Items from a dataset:
╔══

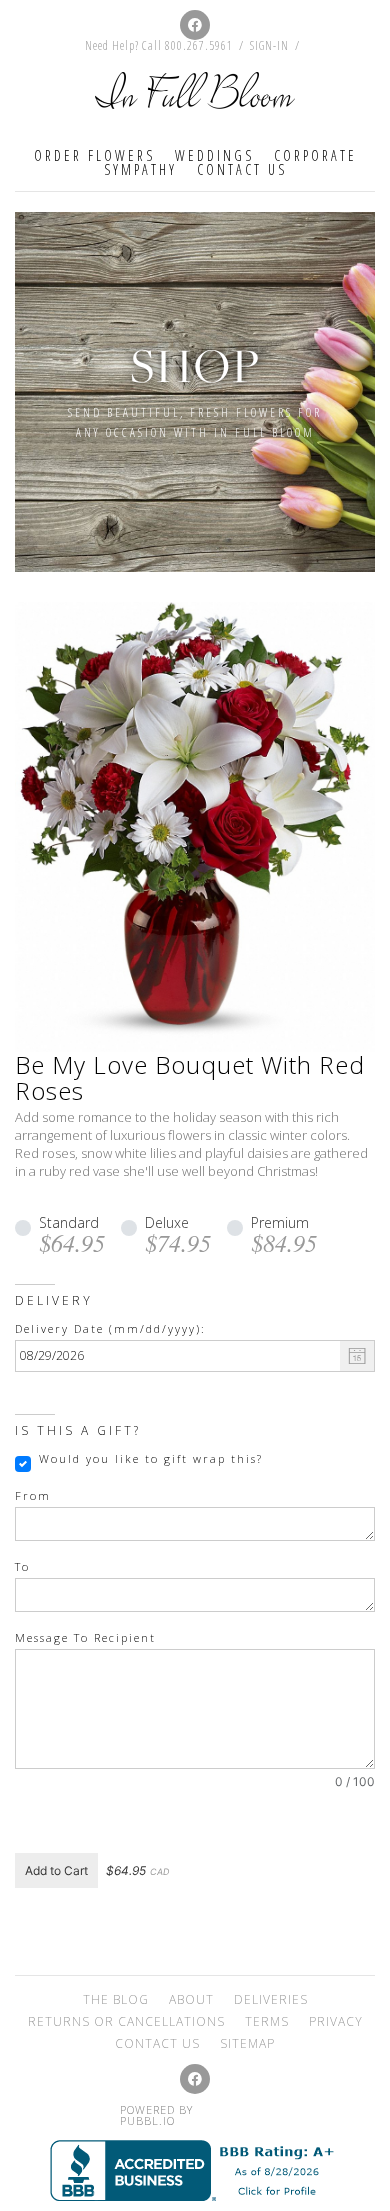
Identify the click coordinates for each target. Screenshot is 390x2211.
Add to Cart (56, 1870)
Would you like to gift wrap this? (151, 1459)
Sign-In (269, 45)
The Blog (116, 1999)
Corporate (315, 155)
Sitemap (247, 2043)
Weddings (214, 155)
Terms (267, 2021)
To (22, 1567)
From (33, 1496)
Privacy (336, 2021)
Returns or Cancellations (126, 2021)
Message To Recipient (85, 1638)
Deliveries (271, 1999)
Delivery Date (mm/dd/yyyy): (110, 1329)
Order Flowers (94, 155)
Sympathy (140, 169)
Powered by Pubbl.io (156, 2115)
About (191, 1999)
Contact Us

╚══

#### TRY IT:
Each line, starting with the one containing "Deliveries (271, 1999)" and ending with the last line of the records above, should be reproduced exactly.

#### SOLUTION TO THE EXERCISE:
Deliveries (271, 1999)
Delivery Date (mm/dd/yyyy): (110, 1329)
Order Flowers (94, 155)
Sympathy (140, 169)
Powered by Pubbl.io (156, 2115)
About (191, 1999)
Contact Us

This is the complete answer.